**Dataset excerpts:**
···

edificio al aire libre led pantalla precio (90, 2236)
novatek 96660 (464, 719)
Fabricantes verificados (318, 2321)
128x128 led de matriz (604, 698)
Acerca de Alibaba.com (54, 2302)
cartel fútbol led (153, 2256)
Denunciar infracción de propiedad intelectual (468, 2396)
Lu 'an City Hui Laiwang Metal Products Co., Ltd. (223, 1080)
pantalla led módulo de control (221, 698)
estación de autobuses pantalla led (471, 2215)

···

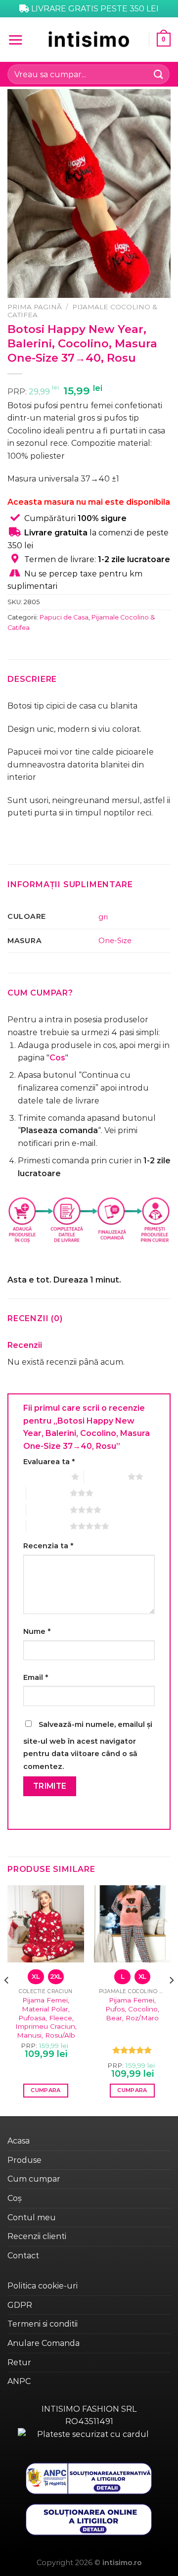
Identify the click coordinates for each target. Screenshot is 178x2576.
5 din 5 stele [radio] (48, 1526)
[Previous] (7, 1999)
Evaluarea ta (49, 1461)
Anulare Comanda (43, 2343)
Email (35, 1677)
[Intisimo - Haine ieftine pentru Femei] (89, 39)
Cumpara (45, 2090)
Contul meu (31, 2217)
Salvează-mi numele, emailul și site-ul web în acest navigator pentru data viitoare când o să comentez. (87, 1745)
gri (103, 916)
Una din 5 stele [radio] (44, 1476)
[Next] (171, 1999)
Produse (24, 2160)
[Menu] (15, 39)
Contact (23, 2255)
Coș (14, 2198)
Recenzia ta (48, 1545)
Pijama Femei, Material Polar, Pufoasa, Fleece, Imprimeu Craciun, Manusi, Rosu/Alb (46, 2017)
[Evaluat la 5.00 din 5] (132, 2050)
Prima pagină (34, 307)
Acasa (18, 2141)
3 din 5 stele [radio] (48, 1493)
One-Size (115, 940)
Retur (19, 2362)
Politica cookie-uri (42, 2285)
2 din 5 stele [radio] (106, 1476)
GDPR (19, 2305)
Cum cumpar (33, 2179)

···

**What this task involves:**
Reproduce only the lines above, starting at the line with "Salvează-mi numele, emailul" and ending at the line with "2 din 5 stele [radio] (106, 1476)", exactly as written.

**Written response:**
Salvează-mi numele, emailul și site-ul web în acest navigator pentru data viitoare când o să comentez. (87, 1745)
gri (103, 916)
Una din 5 stele [radio] (44, 1476)
[Next] (171, 1999)
Produse (24, 2160)
[Menu] (15, 39)
Contact (23, 2255)
Coș (14, 2198)
Recenzia ta (48, 1545)
Pijama Femei, Material Polar, Pufoasa, Fleece, Imprimeu Craciun, Manusi, Rosu/Alb (46, 2017)
[Evaluat la 5.00 din 5] (132, 2050)
Prima pagină (34, 307)
Acasa (18, 2141)
3 din 5 stele [radio] (48, 1493)
One-Size (115, 940)
Retur (19, 2362)
Politica cookie-uri (42, 2285)
2 din 5 stele [radio] (106, 1476)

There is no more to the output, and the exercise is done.